Finding solution to zeta function of $4$ using Euler's solution to the Basel problem

Question

I recently read and immediately loved Euler's solution to the Basel problem. In essence, he took the polynomial on the LHS of the below equation and equated it to the infinite product of its factors by noting that the polynomial is just $\frac{sin(x)}{x}$, and that $sin(x)$ has roots at integer multiples of $\pi$.

$$1 - \frac{x^2}{3!} + \frac{x^4}{5!} -... = (1-\frac{x^2}{\pi^2})(1-\frac{x^2}{4 \pi^2})...$$

You can then expand and equate the $x^2$ term to find the solution to the zeta function of $2$. This part makes sense to me, but the article then stated that he further expanded the product to find (in theory) all even values of the zeta function.

I was trying to do this myself to find the solution to the zeta function of $4$, but have thus far been unsuccessful. I tried expanding further on the RHS, but didn't end up with inverse fourth power terms like I wanted. I also tried multiplying both sides by the infinite product $(1+\frac{x^2}{\pi^2})(1+\frac{x^2}{4 \pi^2})...$ to get the desired RHS, but the LHS seemed to get quite messy in the process.

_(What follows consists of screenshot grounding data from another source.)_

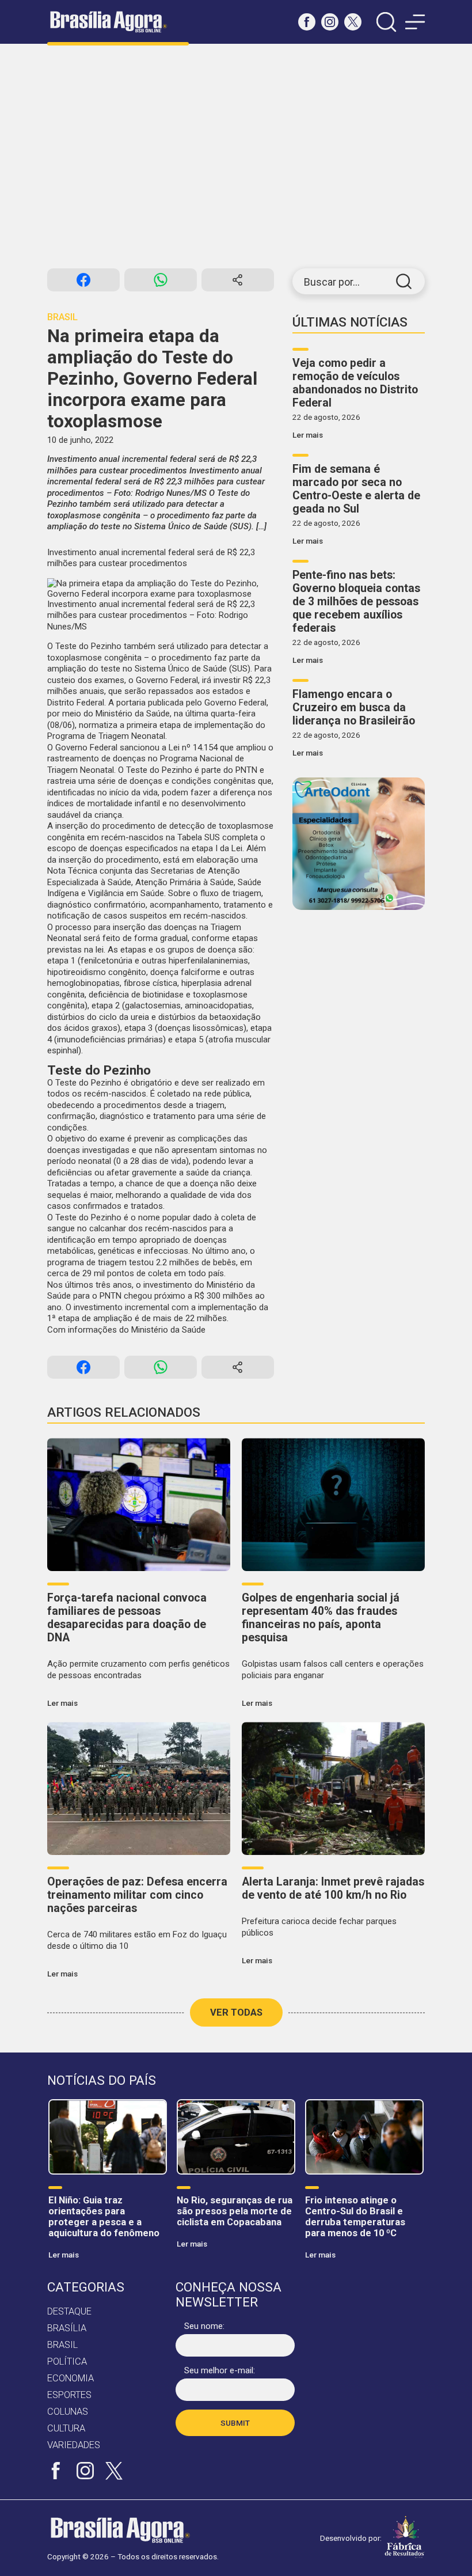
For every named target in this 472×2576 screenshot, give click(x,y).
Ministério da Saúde (168, 1330)
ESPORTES (69, 2394)
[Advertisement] (236, 156)
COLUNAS (67, 2411)
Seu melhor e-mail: (219, 2370)
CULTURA (66, 2428)
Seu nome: (204, 2326)
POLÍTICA (67, 2361)
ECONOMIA (70, 2378)
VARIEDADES (73, 2445)
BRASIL (62, 2344)
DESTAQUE (69, 2311)
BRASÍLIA (66, 2328)
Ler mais (307, 434)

I would greatly appreciate some help!

Answer 1

Hint:

Well, you know this much:

$$\frac{\sin(x)}x=\left(1-\frac{x^2}{1^2\pi^2}\right)\left(1-\frac{x^2}{2^2\pi^2}\right)\dots$$

From that, you should be able to deduce the following:

$$\frac{\sin(ix)}{ix}=\left(1+\frac{x^2}{1^2\pi^2}\right)\left(1+\frac{x^2}{2^2\pi^2}\right)\dots$$

And multiply them together, you have

$$\frac{\sin(x)}x\frac{\sin(ix)}{ix}=\left(1-\frac{x^4}{1^4\pi^4}\right)\left(1-\frac{x^4}{2^4\pi^4}\right)\dots$$

Answer 2

One way to do that would be to partially multiply out the product up to the term $x^{4}$ and compare it to the $x^{4}$ in $\frac{\sin\left(\pi x\right)}{\pi x}$

If you begin to multiply and collect the terms in the fashion of $\sum_{j>i>0}^{} \frac{1}{i^{2}j^{2}}$, Then you have the following equality; \begin{equation} 2\sum_{j>i>0}^{} \frac{1}{i^{2}j^{2}}=\sum_{n>0}^{} \frac{1}{n^{2}}^{2}-\sum_{n>0}^{} \frac{1}{n^{4}} \end{equation}

From there, it is possible to find $\zeta(4)$ if you know $\zeta(2)$ and the coefficient of $x^{4}$ in $\frac{\sin\left(\pi x\right)}{\pi x}$